**Exercise**
Convert the entries from the line containing "The image size" through the end of the entries into a Markdown table with the columns "Row" and "Line". Skip blank lines, and omit the pictures from the table.

------ Task input ------

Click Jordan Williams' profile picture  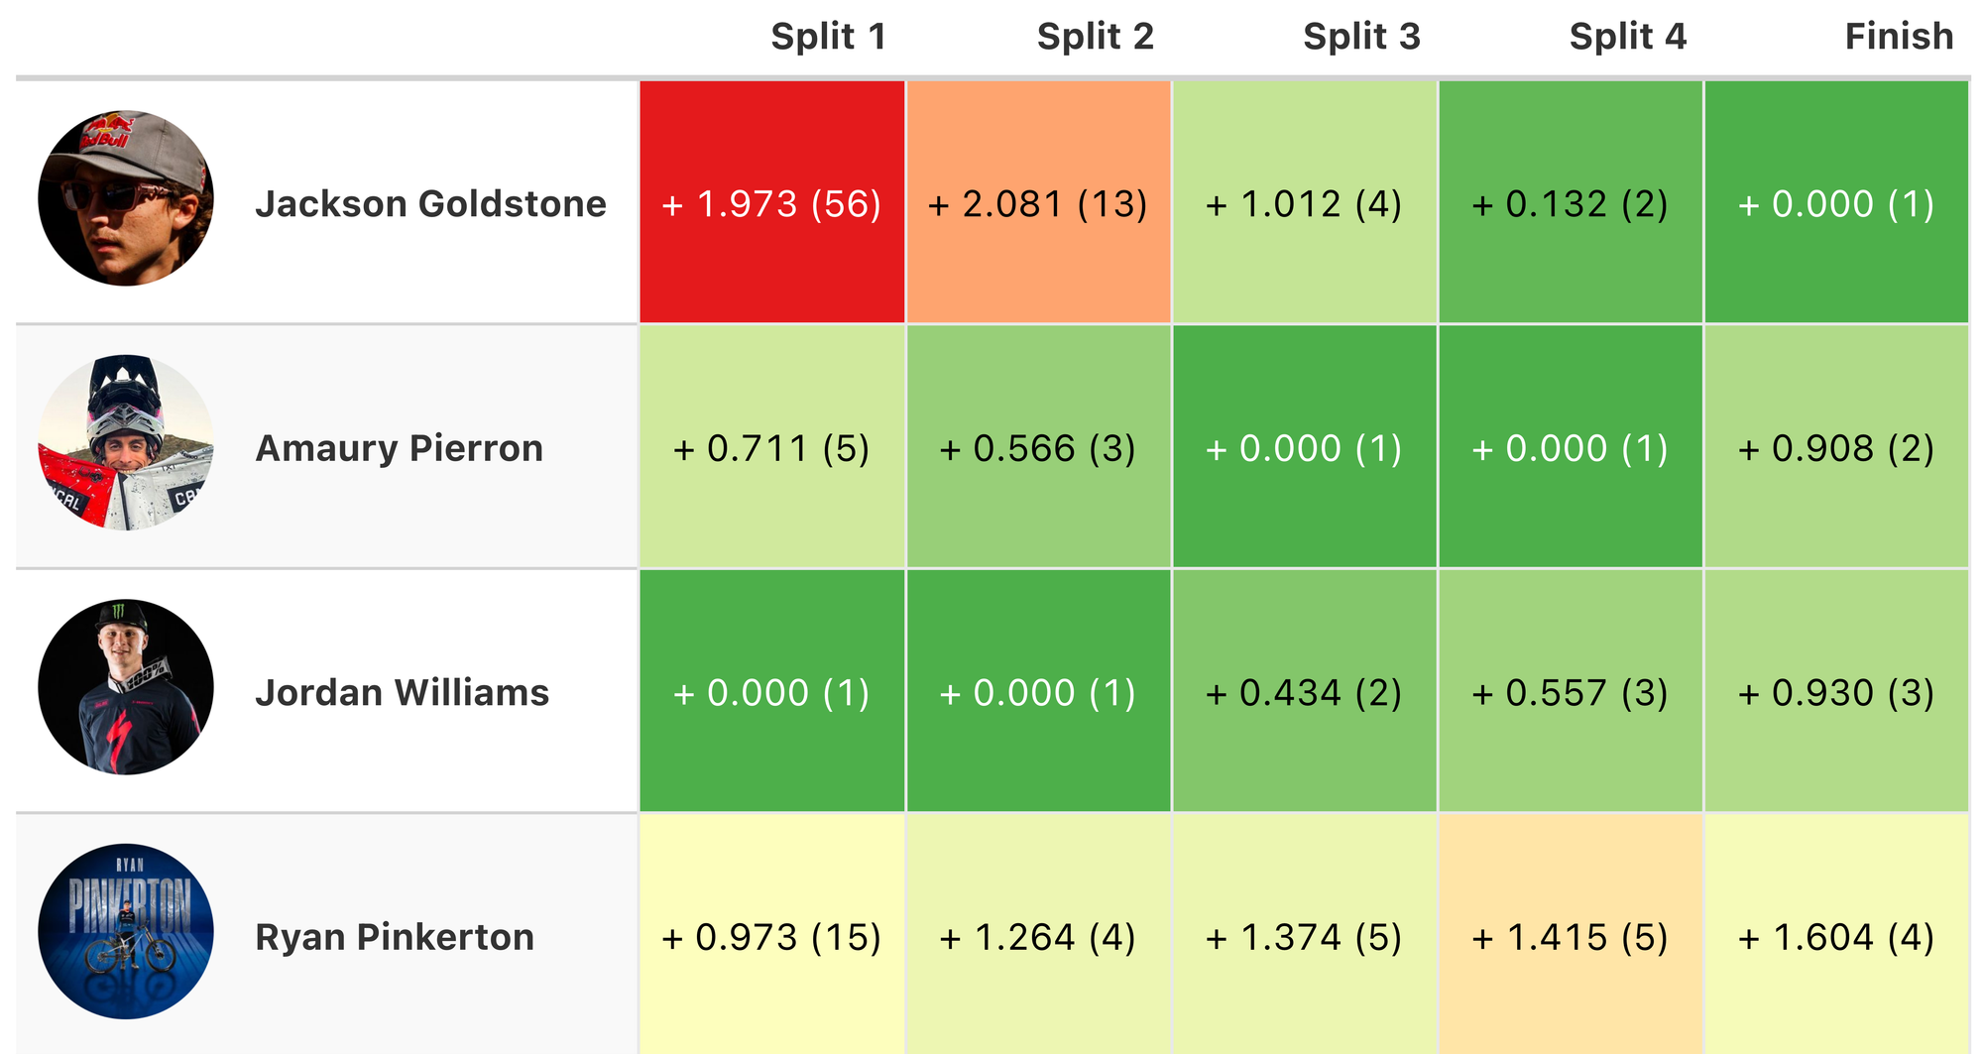(126, 687)
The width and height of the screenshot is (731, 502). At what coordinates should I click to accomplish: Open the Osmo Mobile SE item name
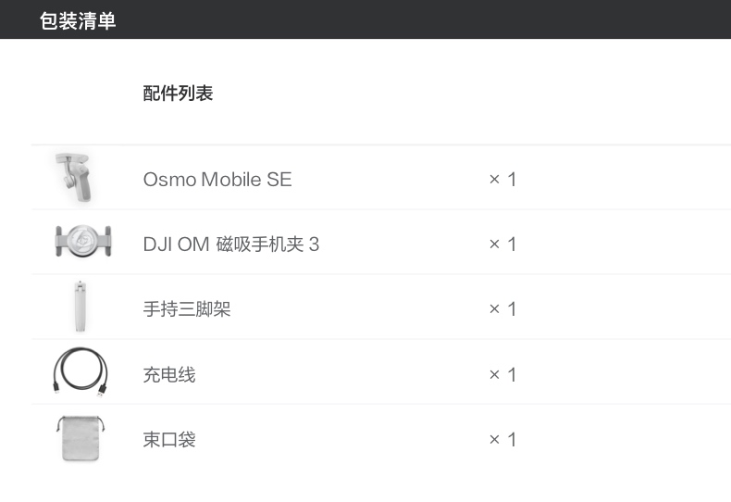pos(217,180)
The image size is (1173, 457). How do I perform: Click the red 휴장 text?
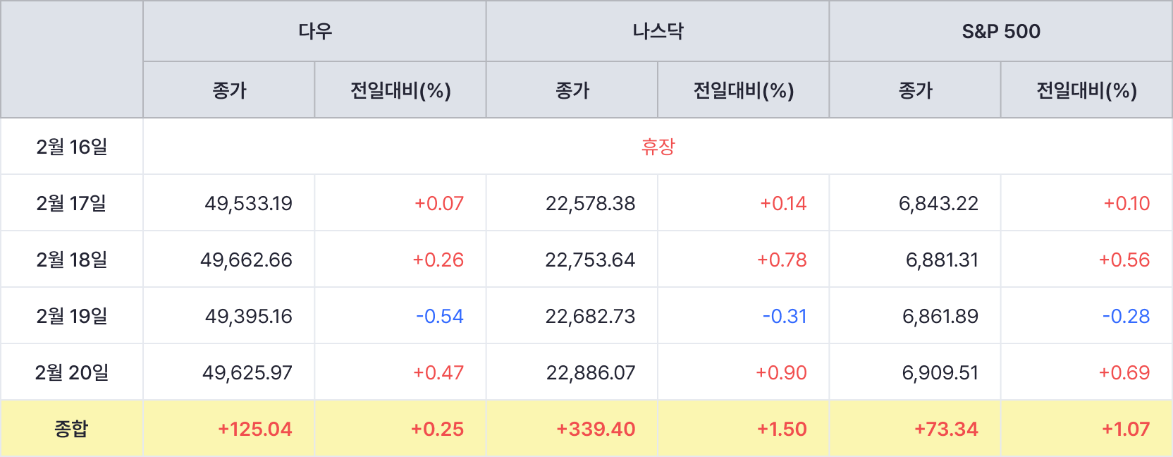[x=658, y=147]
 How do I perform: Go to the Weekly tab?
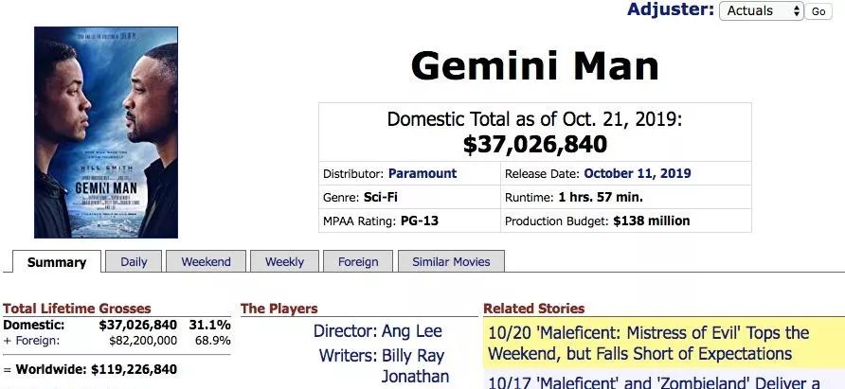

------

**Output below**
| Row | Line |
|---|---|
| 1 | The image size is (1173, 457). How do I perform: Click the red 휴장 text? |
| 2 | [x=658, y=147] |
| 3 |  How do I perform: Go to the Weekly tab? |